Seeing the forest for the trees

There are almost infinite possibilities on a tax dashboard. A multitude of figures can be presented (e.g. Effective Tax Rate (ETR), Cash tax, Transfer Pricing (TP) ratios) in a multitude of dimensions (comparing time, entity or any other measure) in a multitude of presentation options. (e.g. graphs, world map or table). Designing a tax dashboard is making difficult choices.

The choices you make are:

  1. appropriate to the user’s wishes: whereas Financial Control is interested in ETR, Treasury is interested in Cash tax.
  2. bound by the available data: for example, if the FTE number is not in an accessible system, you cannot present any ratios based on that number.
  3. constantly subject to reconsideration: as the tax position changes, the possibilities change and user’s wishes change. A tax dashboard is not a static instrument.

Show and tell

In the way the Corona dashboard provides a bird’s-eye view of the current situation in the fight against the pandemic, in that same way a well-designed dashboard can be a fantastic stepping stone for the presentation of the tax figures.
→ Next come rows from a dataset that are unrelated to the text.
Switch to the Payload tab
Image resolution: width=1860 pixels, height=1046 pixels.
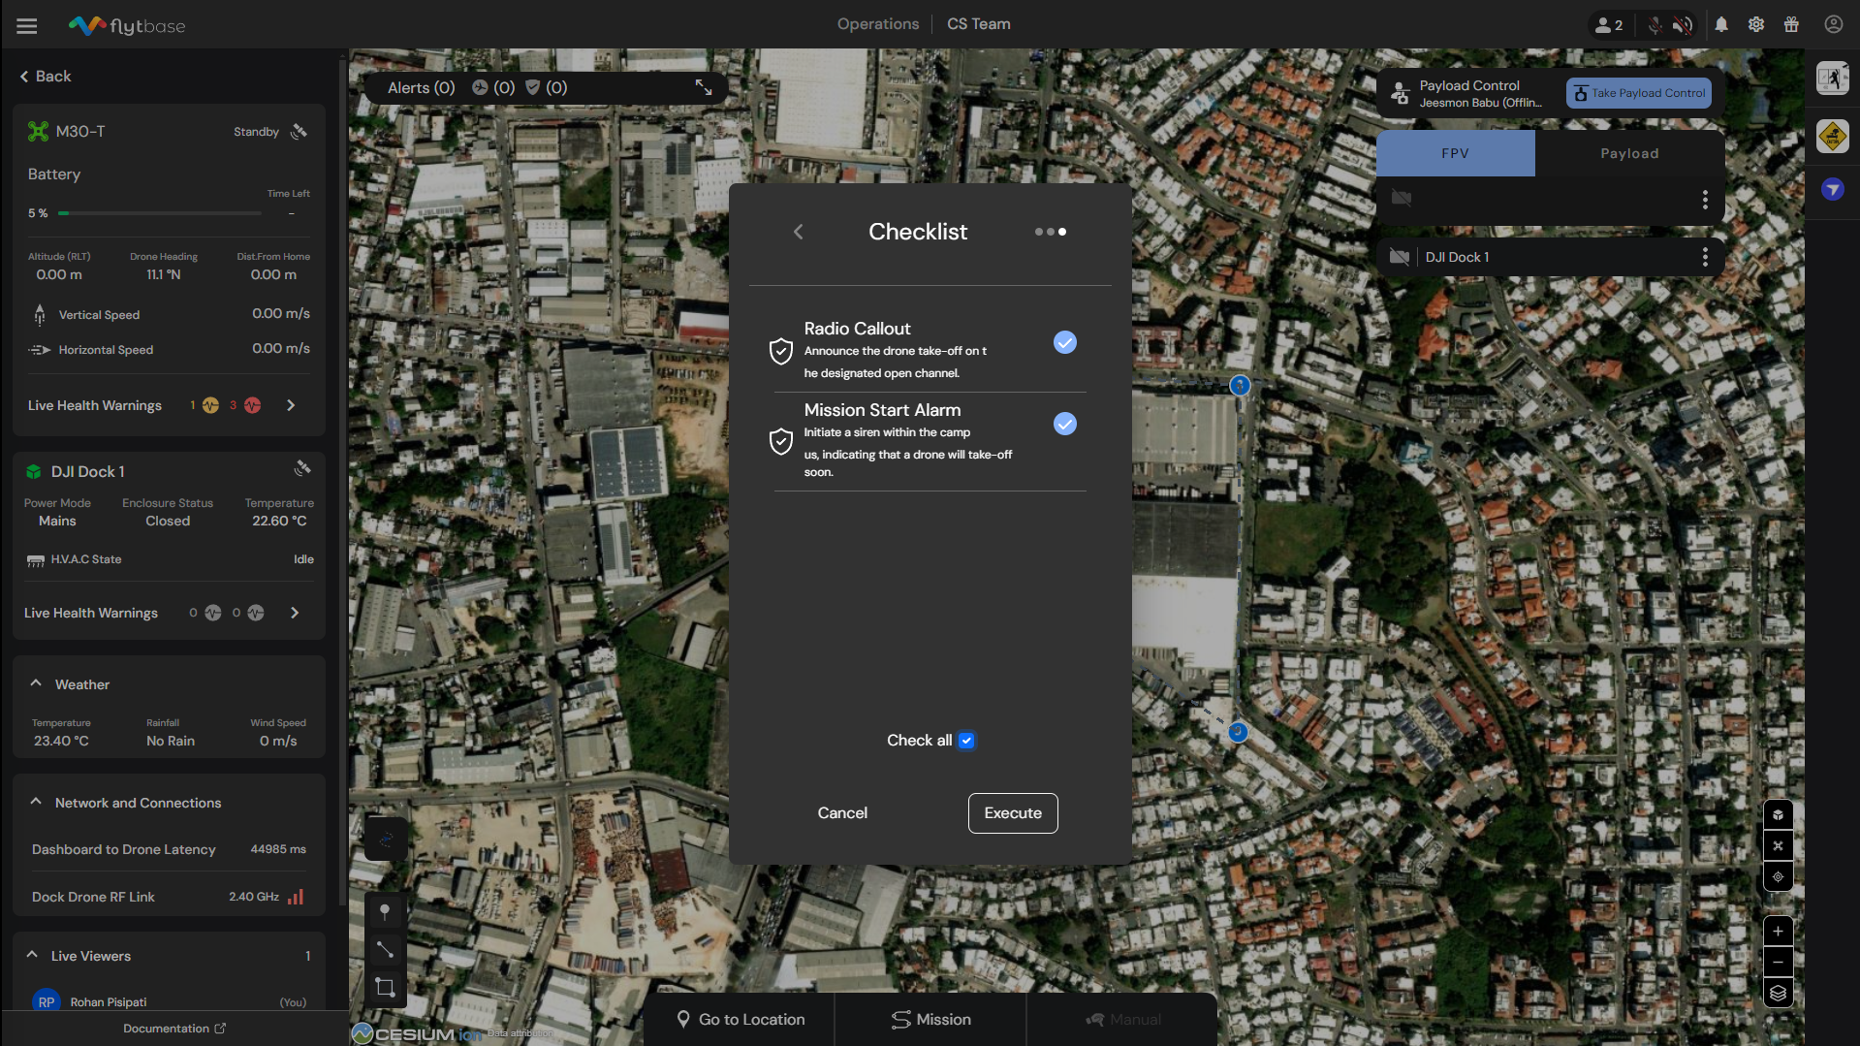1628,154
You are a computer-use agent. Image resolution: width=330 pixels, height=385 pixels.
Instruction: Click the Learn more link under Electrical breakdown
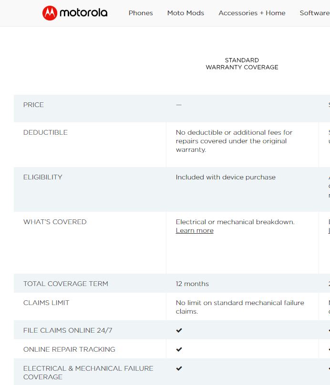pyautogui.click(x=195, y=230)
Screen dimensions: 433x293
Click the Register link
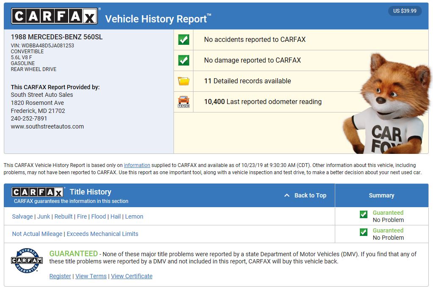coord(60,276)
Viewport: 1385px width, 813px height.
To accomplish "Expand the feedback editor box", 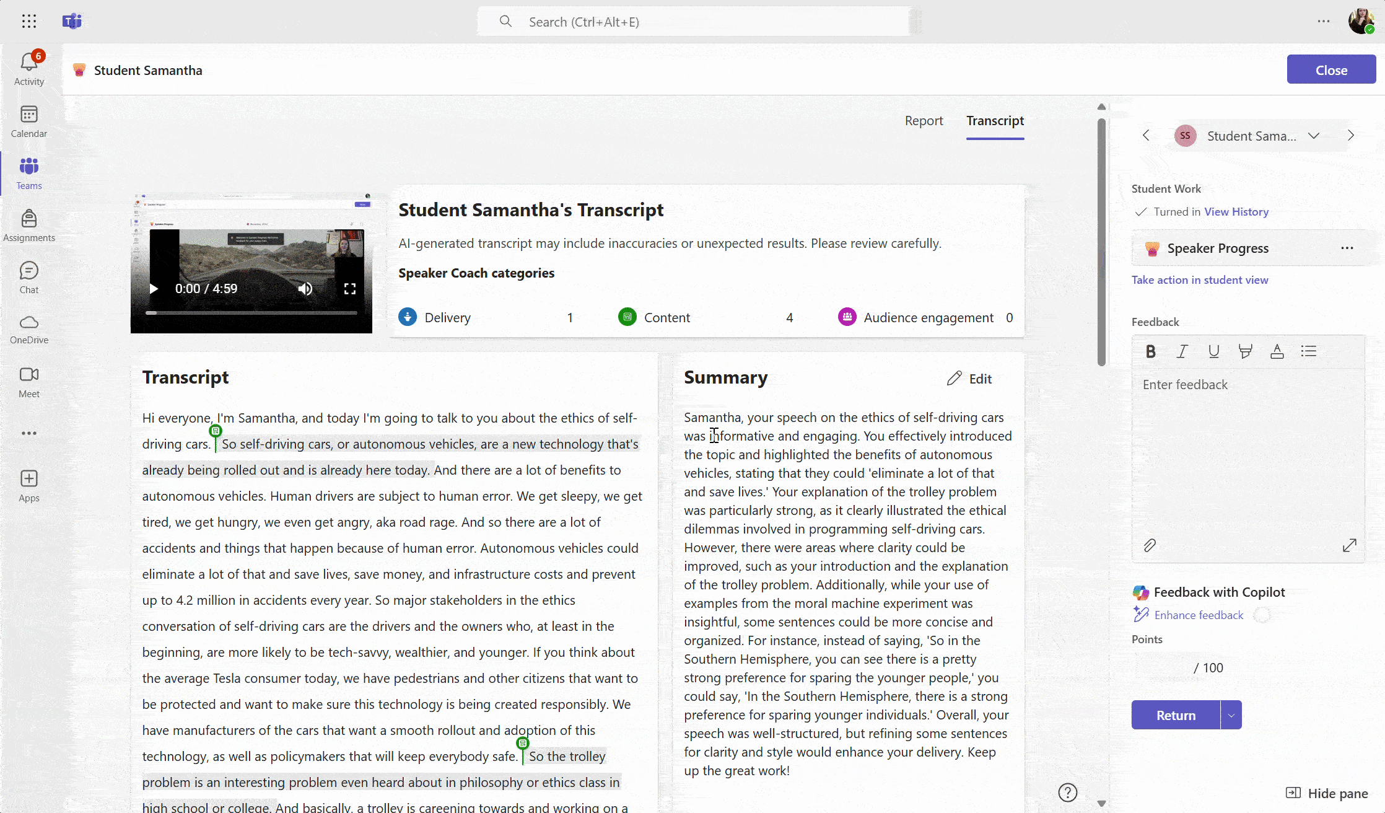I will point(1349,545).
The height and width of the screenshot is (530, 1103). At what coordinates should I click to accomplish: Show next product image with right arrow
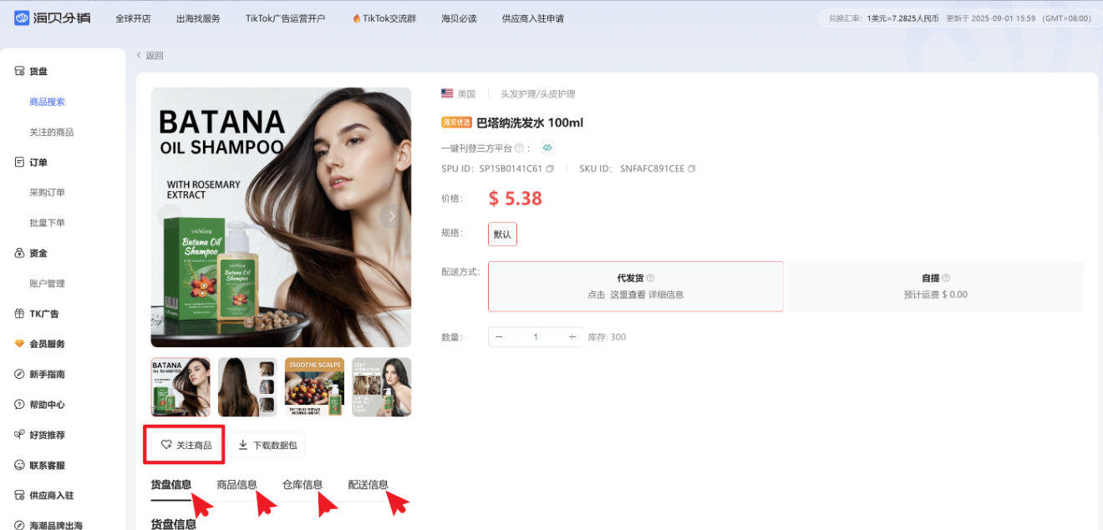[x=391, y=216]
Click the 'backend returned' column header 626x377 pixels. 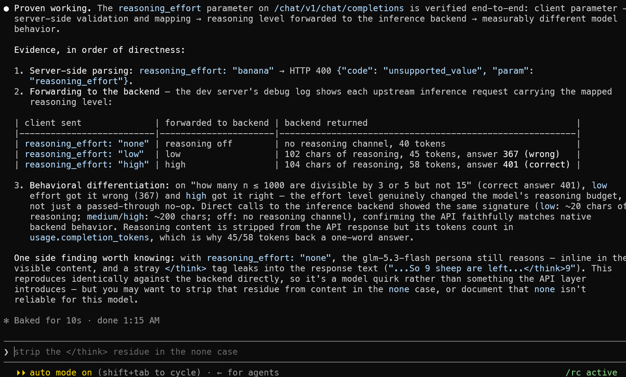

Using high-level information you can show the tax position to the finance audience in helicopter mode. Many dashboarding tools have the nice feature that you can drill down to deeper detail levels. If during the presentation you want to zoom in on certain aspects or want to tackle any questions when they arise, you can dig deeper to more detailed information.

A next step

Expanding the tax provisioning tool with BI and dashboards is a good next step to let the collected data work for you instead of the other way around.